For frames going upstream from a host port to a promiscuous port, the VLAN map configured
on the secondary VLAN is applied.
For frames going downstream from a promiscuous port to a host port, the VLAN map
configured on the primary VLAN is applied.
To filter out specific IP traffic for a private VLAN, you should apply the VLAN map to both the
primary and secondary VLANs.
If the switch is running the metro IP access image, you can apply router ACLs only on the
primary-VLAN SVIs. The ACL is applied to both primary and secondary VLAN Layer 3 traffic.
Although private VLANs provide host isolation at Layer 2, hosts can communicate with each other
at Layer 3.
Private VLANs support these Switched Port Analyzer (SPAN) features:
You can configure a private-VLAN port as a SPAN source port.

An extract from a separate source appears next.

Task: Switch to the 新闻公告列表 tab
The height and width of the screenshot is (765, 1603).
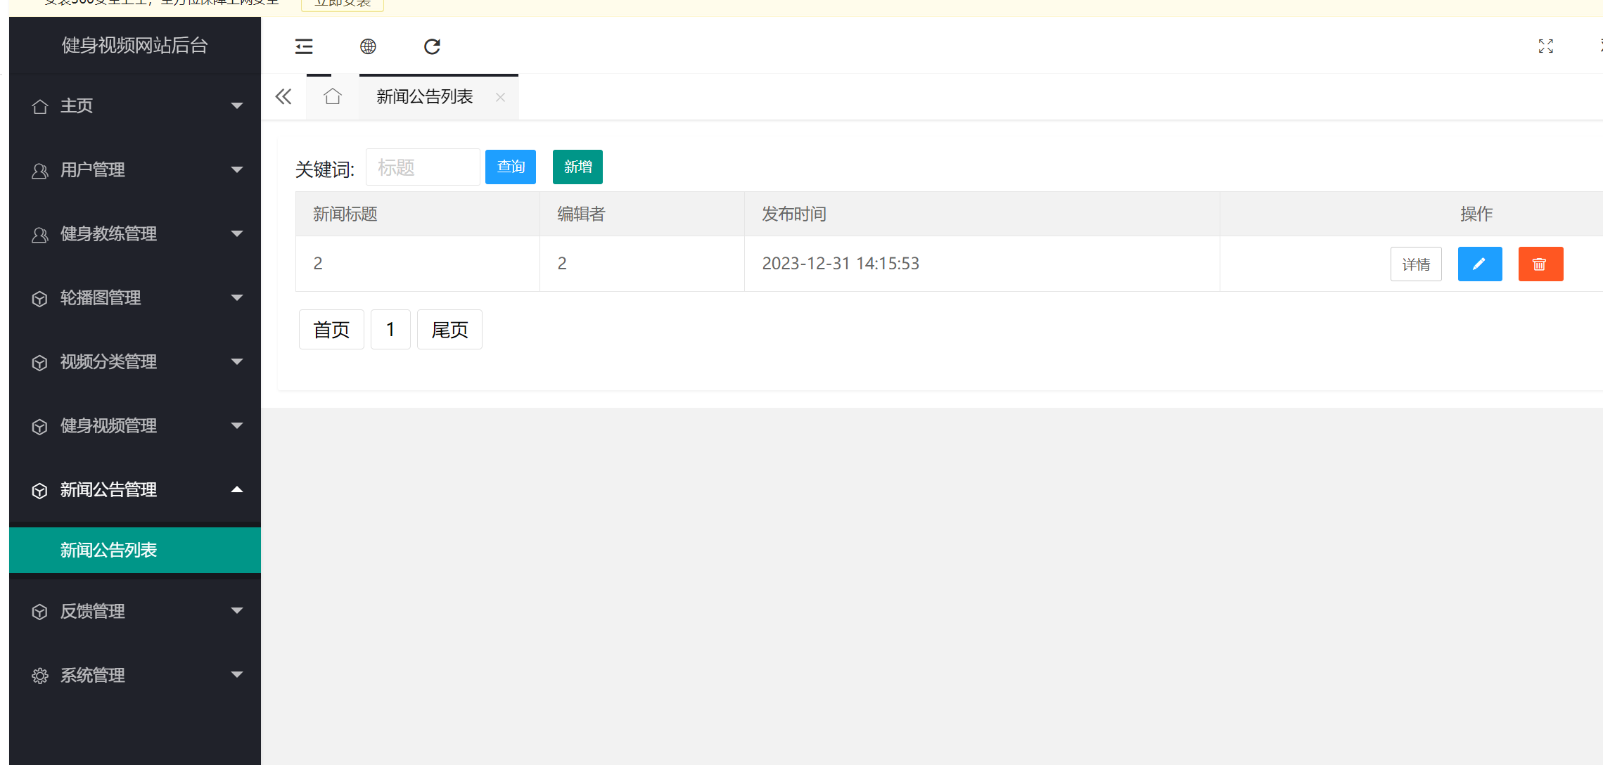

You can use VLAN-based SPAN (VSPAN) on primary, isolated, and community VLANs or use
SPAN on only one VLAN to separately monitor sent or received traffic.
Private-VLAN Port Configuration
Follow these guidelines when configuring private-VLAN ports:
Promiscuous ports must be NNIs; UNIs and ENIs cannot be configured as promiscuous ports.

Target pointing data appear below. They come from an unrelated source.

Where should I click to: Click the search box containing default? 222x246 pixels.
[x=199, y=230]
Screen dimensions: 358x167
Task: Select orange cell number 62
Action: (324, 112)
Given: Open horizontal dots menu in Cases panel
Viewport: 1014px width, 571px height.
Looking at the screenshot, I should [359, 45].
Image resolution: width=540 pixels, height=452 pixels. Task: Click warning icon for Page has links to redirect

Use only the private-VLAN configuration commands to assign ports to primary, isolated, or
community VLANs. Layer 2 access ports assigned to the VLANs that you configure as primary,
isolated, or community VLANs are inactive while the VLAN is part of the private-VLAN
configuration. Layer 2 trunk interfaces remain in the STP forwarding state.
Do not configure NNI ports that belong to a Port Aggregation Protocol (PAgP) or Link Aggregation
Control Protocol (LACP) EtherChannel as private-VLAN ports. While a port is part of the
private-VLAN configuration, any EtherChannel configuration for it is inactive.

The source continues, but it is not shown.